I don't think the ancient Greeks had a theory of convergence for infinite series.
Zeno did the best he could at the time and pointed out an inconsistency in the then available theory and knowledge.
Exactly. It was not a mistake back then. It was a puzzle. We do have such a notion now. Continuing to harp on Zeno's paradoxes of motion as anything but a lack of understanding of regarding the nature of the reals and the nature of science on the part of those ancient Greeks is a modern mistake.
Another way to look at it: At this site we no longer accept threads that try to argue that 0.999\cdots\ne1. Zeno's paradox is exactly the same thing, just in base 2: 0.111_2\cdots\equiv 1.
Yet another way to look at it is a failing to understand how science works. In a perhaps too condensed a nutshell, mathematicians try to prove mathematical theorems while scientists try to disprove scientific theories. There are (at least) two ways to disprove a scientific theory. One way is to attack the logic that underlies the theory. Scientific theories must be logically sound, mathematically correct. A hypothesis that doesn't add up is invalid.

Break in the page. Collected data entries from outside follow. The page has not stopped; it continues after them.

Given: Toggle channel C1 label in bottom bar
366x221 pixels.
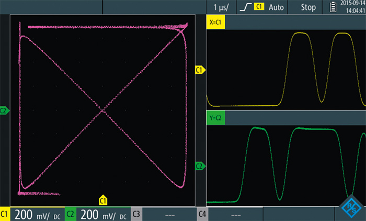Looking at the screenshot, I should coord(6,214).
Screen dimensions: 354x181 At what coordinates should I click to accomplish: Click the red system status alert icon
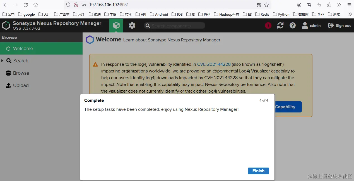pos(268,25)
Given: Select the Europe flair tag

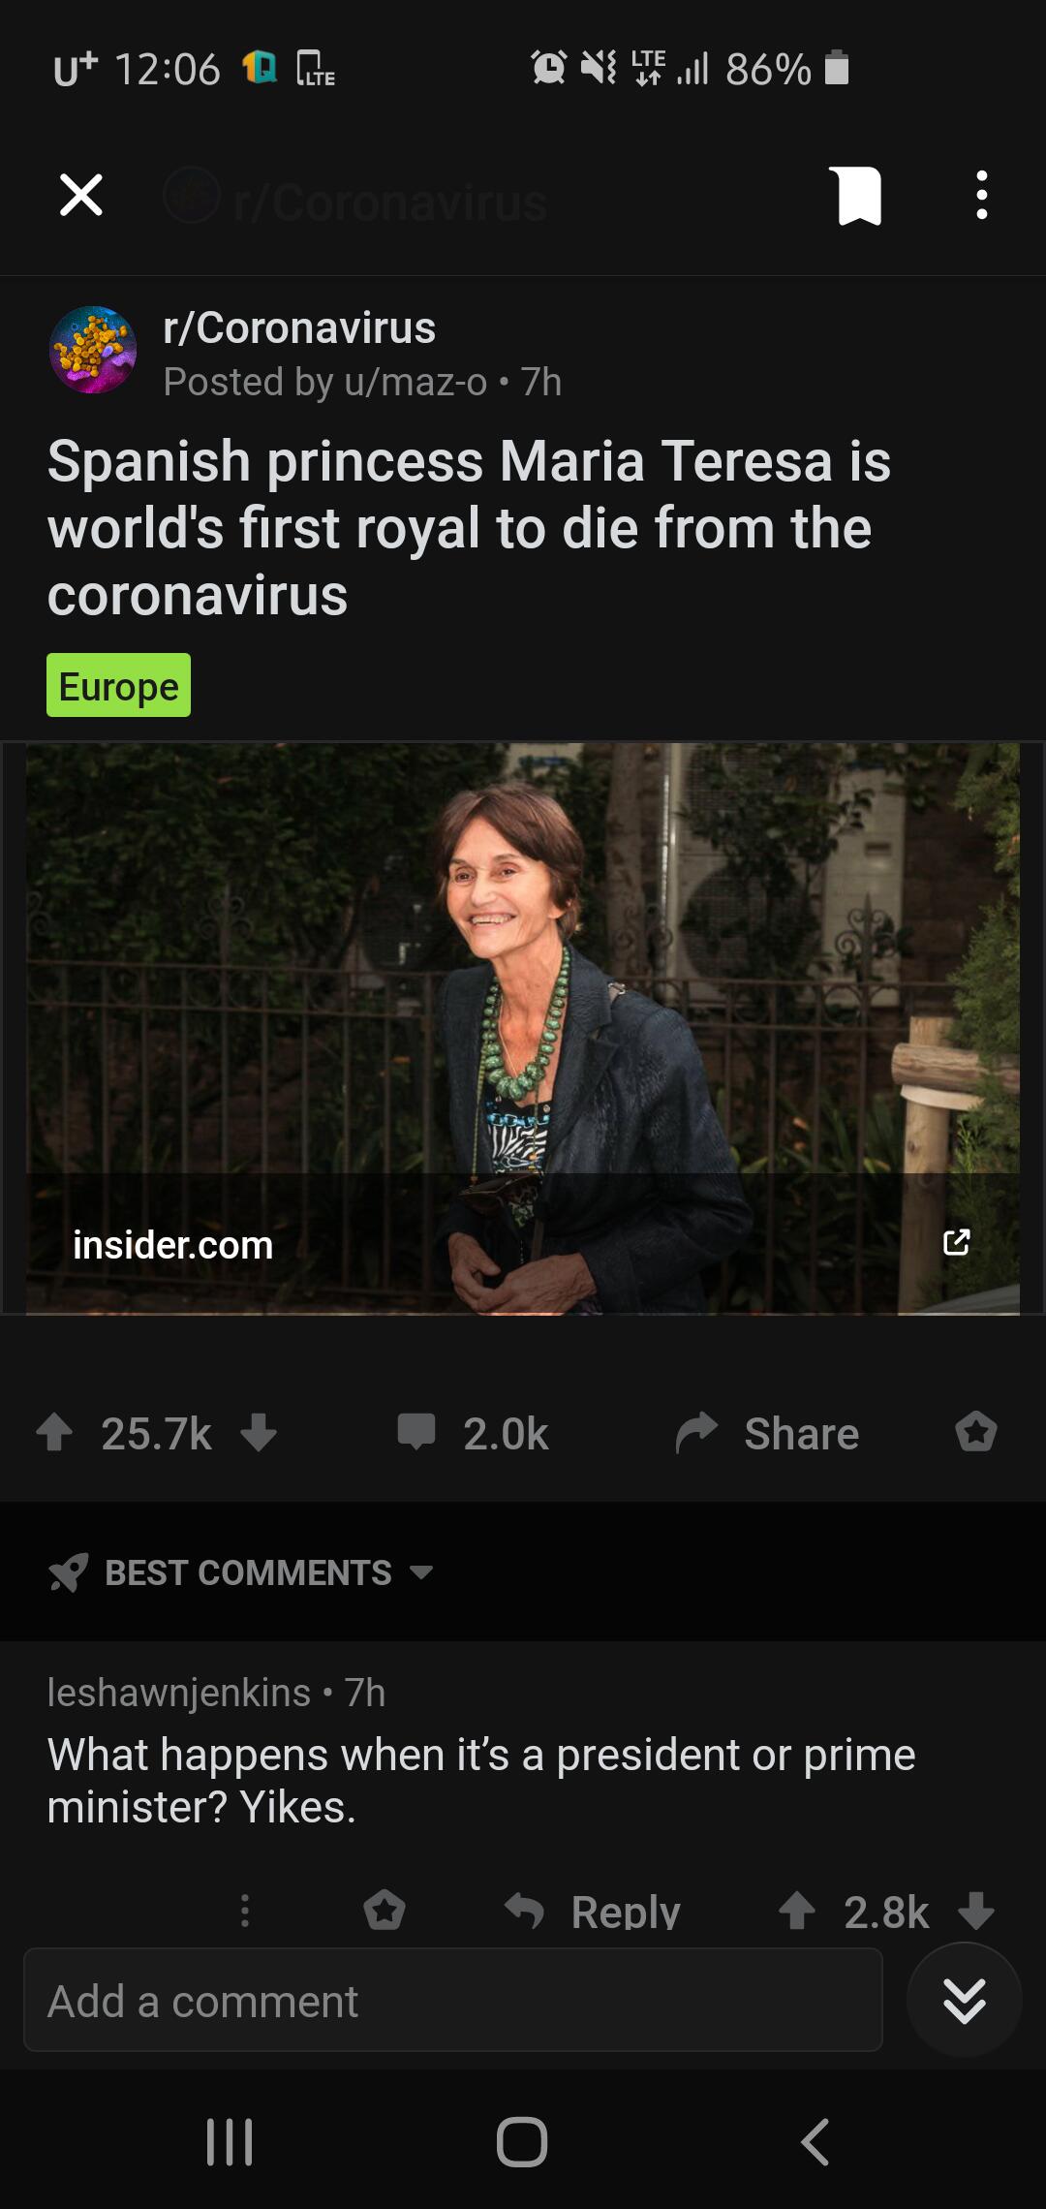Looking at the screenshot, I should (118, 686).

Another way is to attack a scientific theory is from an angle that does not necessarily apply to mathematics. Just because the underlying math of some scientific theory is absolutely beautiful and perfectly sound does not mean the theory is correct. Science has to describe the real world. A failure here (observing just one black swan, for example) means the theory is false or is of limited applicability. This connection with reality can never be proven to be true. Science depends on observation. While one observation can prove that a theory is incorrect, mountains of observation do not prove that a theory is correct. It is merely confirming evidence.
That one black swan rule does allow us to rule out a lot, including Zeno's paradoxes of motion. The seemingly naive answer, I just walked from A to B, does it in.
SteveL27 said:
In fact my understanding is that a physical solution to Zeno's paradox does not yet exist. Of course one can always wave one's hands and say, "Well ... it's nonsense!" but that type of argument carries no weight on a physics forum.
This is exactly what I was talking about above. There is no need for a
physical solution to Zeno's paradoxes of motion. I just walked from A to B. End of story. Zeno's dichotomy fails to comport with reality. It is a falsified scientific theory. Discussing it from a scientific point of view is pointless.